Q-Learning
Today, we’re going to introduce one of the most well-known value-based reinforcement learning (RL) approaches: Q-Learning.
So, what is Q-Learning?
Q-Learning is a method where an agent learns to make decisions by estimating the value of taking certain actions in different states. It maintains a table—called a Q-table—that stores the expected future rewards for each state-action pair. As the agent explores the environment, it updates this table using feedback from its experiences, striking a balance between exploration (trying new actions) and exploitation (choosing the best-known action). This process continues until the values in the table converge.
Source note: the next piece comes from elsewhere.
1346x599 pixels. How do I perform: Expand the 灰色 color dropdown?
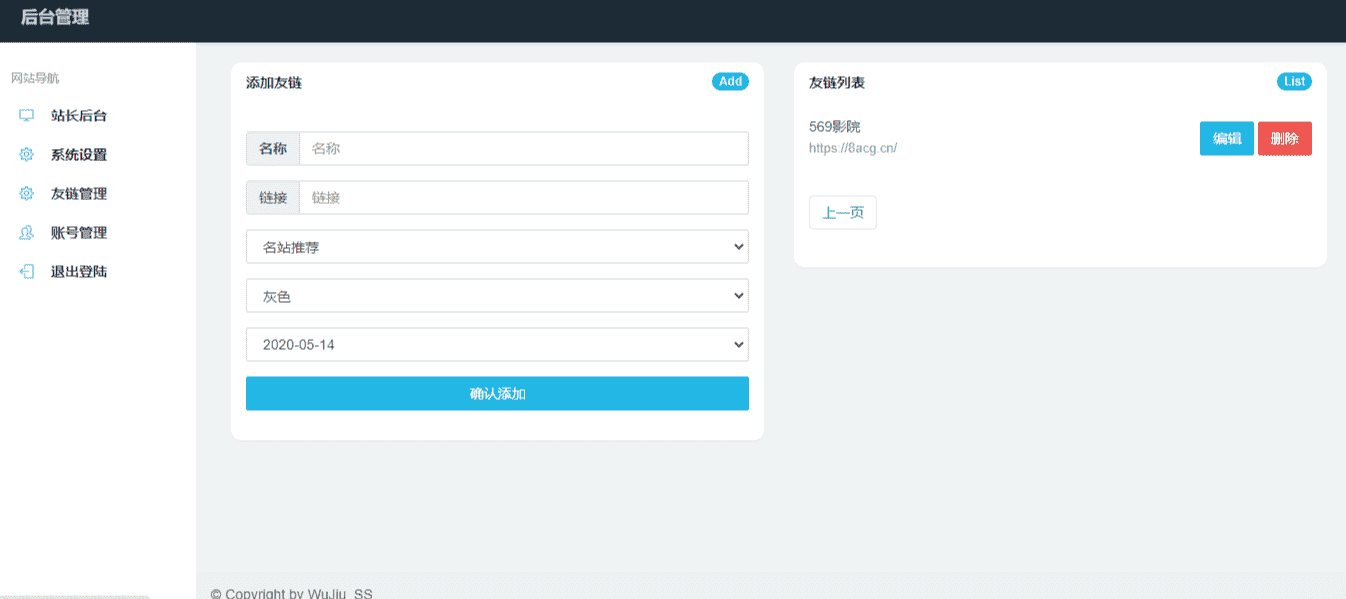click(497, 296)
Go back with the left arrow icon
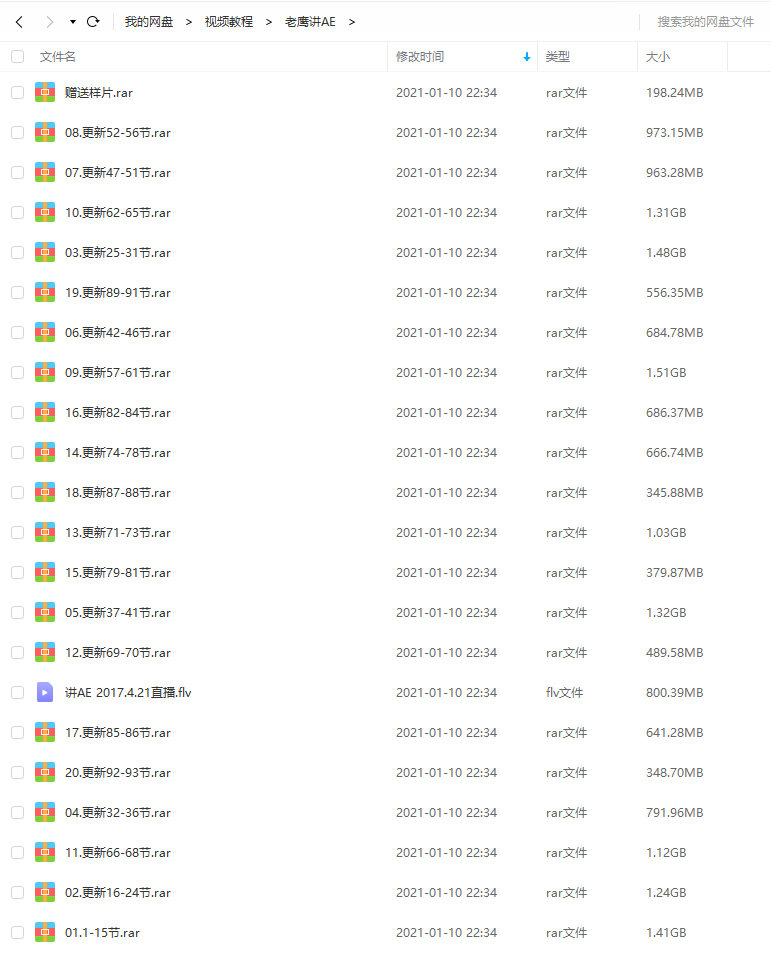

However, Q-Learning is not suitable for environments with high-dimensional or continuous state spaces, as the Q-table becomes impractically large.
Q-Learning Introduction
A model-free RL algorithm which learns an optimal action-value function, known as the Q-function, which estimates the expected cumulative reward for taking a specific action in a given state and following a behavior policy simply for exploration thereafter. Below describes how Q-learning is defined:
$$Q(s,a) \leftarrow Q(s,a) + \alpha[r + \gamma \max_{a'}Q(s',a') - Q(s,a)]$$
where:
- $s$: current state
- $a$: action taken
- $r$: immediate reward
- $s'$: next state
- $\alpha$: learning rate
- $\gamma$: discount rate
- $\max_{a'}Q(s',a')$: maximum Q-value for the next state over all possible actions
Pros and Cons
Pros:
- Model-Free: does not require knowledge of the environment's dynamics
- Off-Policy: allows for learning from exploration using different policy
- Simplicity: easy to understand compared to policy-based methods
Cons:
- Scalability: struggles with large state spaces with Q-table (solved via neural network)
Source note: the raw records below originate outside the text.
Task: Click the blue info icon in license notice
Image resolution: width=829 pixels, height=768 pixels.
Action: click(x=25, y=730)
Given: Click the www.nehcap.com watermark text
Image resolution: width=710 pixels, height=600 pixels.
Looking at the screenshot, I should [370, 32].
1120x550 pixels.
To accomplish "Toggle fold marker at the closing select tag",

- No Generalization: lacks the ability to generalize across similar states or actions
- Exploration-Exploitation: balance can be tricky and affects performance
Q-Learning Implementation
Here, we use the good old friend example-Frozen Lake, which is provided by the Gymnasium package.
import time
import argparse
import numpy as np
import gymnasium as gym
import matplotlib.pyplot as plt
class QLearningAgent:
def __init__(self, env,
learning_rate=0.1,
discount_factor=0.95,
epsilon=1.0,
epsilon_decay=0.999,
epsilon_min=0.01):
self.env = env
self.lr = learning_rate
self.gamma = discount_factor
self.epsilon = epsilon
self.epsilon_decay = epsilon_decay
self.epsilon_min = epsilon_min
self.q_table = np.zeros(
(env.observation_space.n, env.action_space.n)
)
def _choose_action(self, state):
if np.random.random() < self.epsilon:
return self.env.action_space.sample()
else:
return np.argmax(self.q_table[state])
def learn(self, state, action, reward, next_state, done):
old_value = self.q_table[state, action]
next_max = np.max(self.q_table[next_state])
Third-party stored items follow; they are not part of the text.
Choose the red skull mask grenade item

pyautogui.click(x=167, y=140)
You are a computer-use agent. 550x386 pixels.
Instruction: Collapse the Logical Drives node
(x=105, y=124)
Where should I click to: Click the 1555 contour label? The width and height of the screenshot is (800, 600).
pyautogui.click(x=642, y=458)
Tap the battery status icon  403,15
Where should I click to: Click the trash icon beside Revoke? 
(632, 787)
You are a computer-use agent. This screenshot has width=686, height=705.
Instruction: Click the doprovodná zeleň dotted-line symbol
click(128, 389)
new_value = (1 - self.lr) * old_value \
+ self.lr * (reward + self.gamma * next_max * (1 - done))
self.q_table[state, action] = new_value
if done:
self.epsilon = max(
self.epsilon_min,
self.epsilon * self.epsilon_decay
)
def train(self, episodes):
rewards = []
for e in range(1, episodes + 1):
state, _ = self.env.reset()
total_reward = 0
done = False
print(f"-------------------- Episode {e} --------------------")
while not done:
action = self._choose_action(state)
next_state, reward, terminated, truncated, _ = \
self.env.step(action)
done = terminated or truncated
print(f"State: {state}, Action: {action}, Reward: {reward}, Next State: {next_state}, Done: {done}")
self.learn(state, action, reward, next_state, done)
state = next_state
total_reward += reward
rewards.append(total_reward)
if e % 100 == 0:
print(f"Episode {e}, Average Reward: {np.mean(rewards[-100:]):.2f}, Epsilon: {self.epsilon:.2f}")
return rewards
def play_episode(self):
state, _ = self.env.reset()
total_reward = 0
done = False
while not done:
action = np.argmax(self.q_table[state])
state, reward, terminated, truncated, _ = self.env.step(action)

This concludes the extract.